Nunca soube que existisse o Dia do filósofo. Descobri recentemente, quando soube que no dia 16 de agosto festejam-se aqueles e aquelas que escolheram em suas vidas amar a Sabedoria. Sim, pois é isso que, no grego, significa a palavra filosofia: amor pela sabedoria.
A origem da palavra está na Antiga Grécia, berço da civilização ocidental, onde, em meio à riquíssima mitologia que povoava o panteão de deuses e deusas, alguns começaram a perguntar-se: Quem sou eu? De onde vim e para onde vou? Qual a origem do mundo?

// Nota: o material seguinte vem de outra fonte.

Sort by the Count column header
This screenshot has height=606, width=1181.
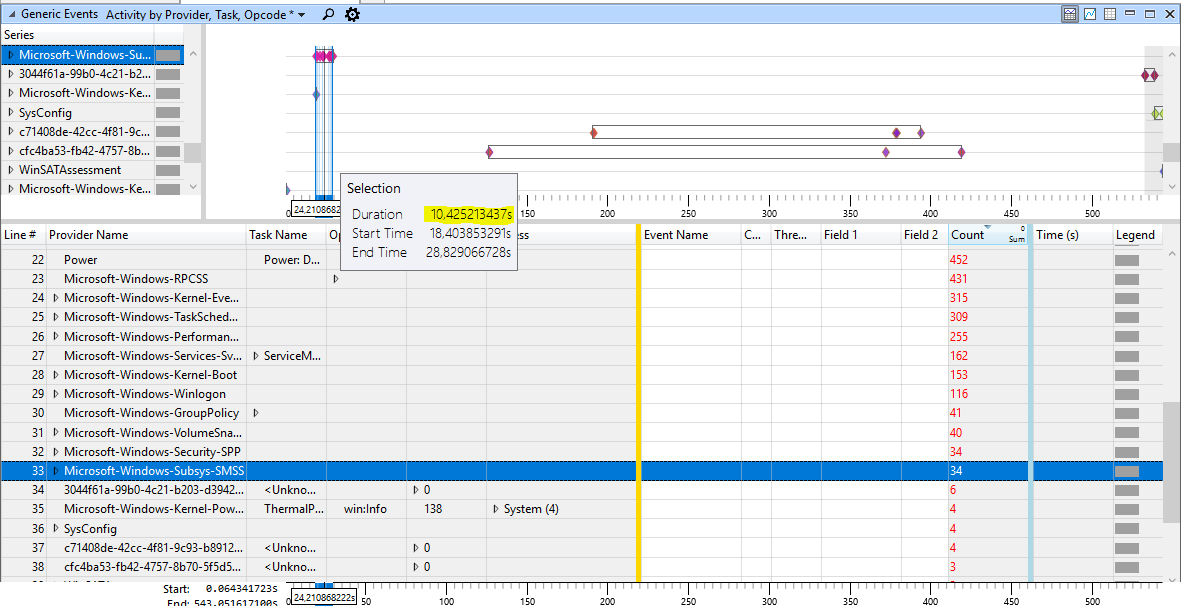point(967,235)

Interpretada comumente como o marco do fim da era do mythos, com o apogeu do logos e da razão, a filosofia, na verdade, desde o início conjugou ambos. Suas origens se encontram em uma interpretação des-sacralizada dos mitos cosmogônicos, difundidos pelas diversas religiões. Para os que desejariam uma filosofia completamente “vacinada” contra o mito, aí está uma pedra de tropeço intransponível.

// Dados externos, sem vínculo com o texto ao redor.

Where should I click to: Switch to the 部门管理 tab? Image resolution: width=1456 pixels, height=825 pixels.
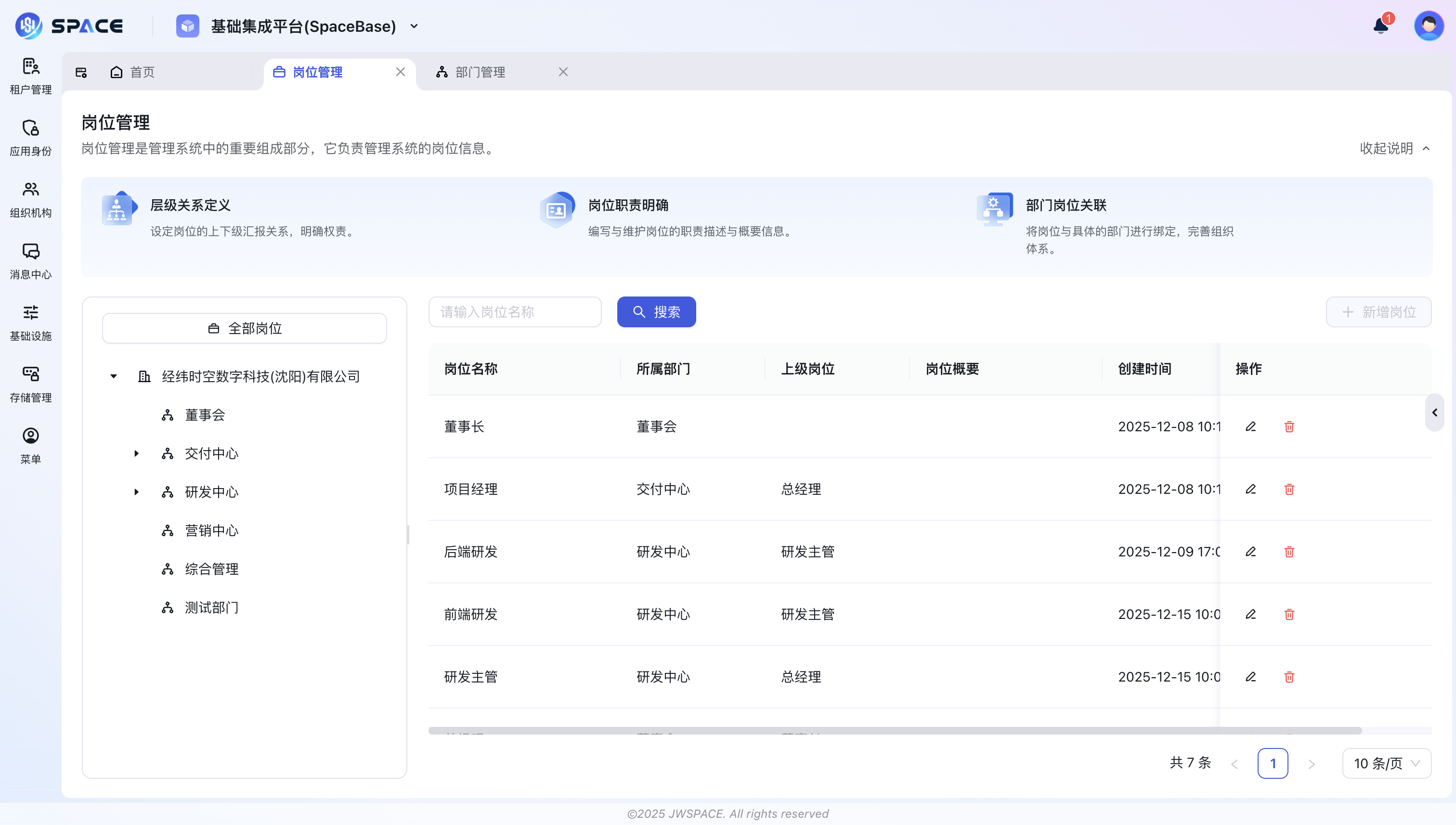point(480,72)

Segundo Aristóteles e Platão, a matéria inicial da reflexão dos filósofos foram os mitos. Estes se tornaram campo comum da reflexão da religião e da filosofia, revelando que a pretensa separação entre esses dois modos de o ser humano interpretar a realidade não é tão nítida como aparentemente se julga.

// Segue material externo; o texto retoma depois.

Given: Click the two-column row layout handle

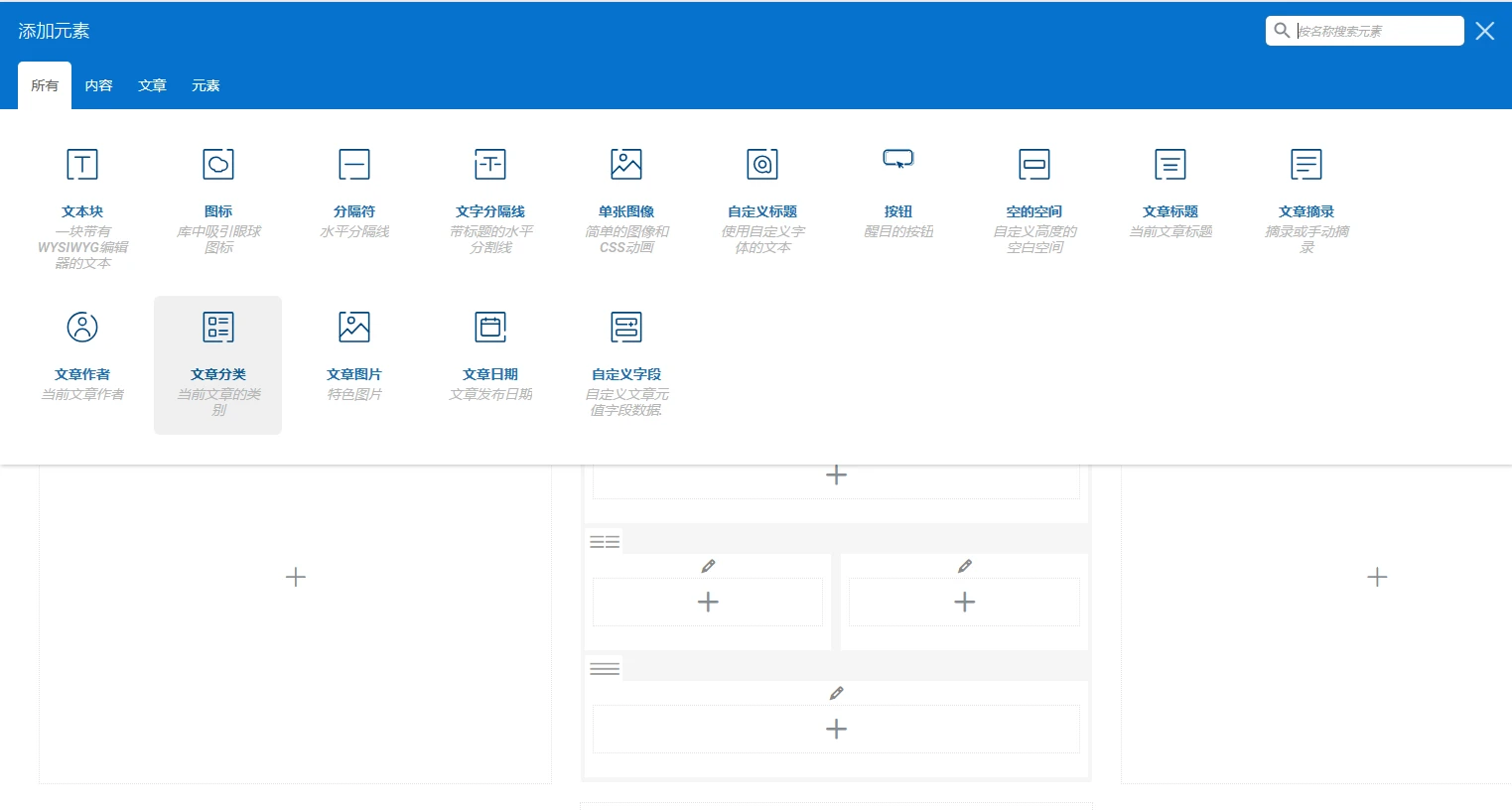Looking at the screenshot, I should pos(605,541).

Nem só razão nem só mitologia, diz a amiga sabedoria que já desde o tempo de Tales de Mileto, 5000 anos antes de Cristo, nos ensina que o mundo está cheio de deuses. E Platão viria a ser aquele que encontrou a raiz de seus mais belos pensamentos pela meditação dos mitos. Para a filosofia antiga, portanto, o mito dá o que pensar, provoca a razão e a faz produzir sabedoria. A meditação e a interpretação dos mitos serão, então, o que conduzirá o filósofo em sua busca da verdade.
Pois disso se ocupa o filosofar: buscar a verdade. Não poderia haver sabedoria se não houvesse verdade. O bom e o belo são outros nomes da verdade. Verdade que não se rende ao pensamento humano com a evidência laboratorialmente controlada do empirismo, mas vai des-velando seus segredos com o exercício espiritual da busca atenta e amante da filosofia. A filosofia acaba por ser, assim, a porta de entrada para pensar o mistério.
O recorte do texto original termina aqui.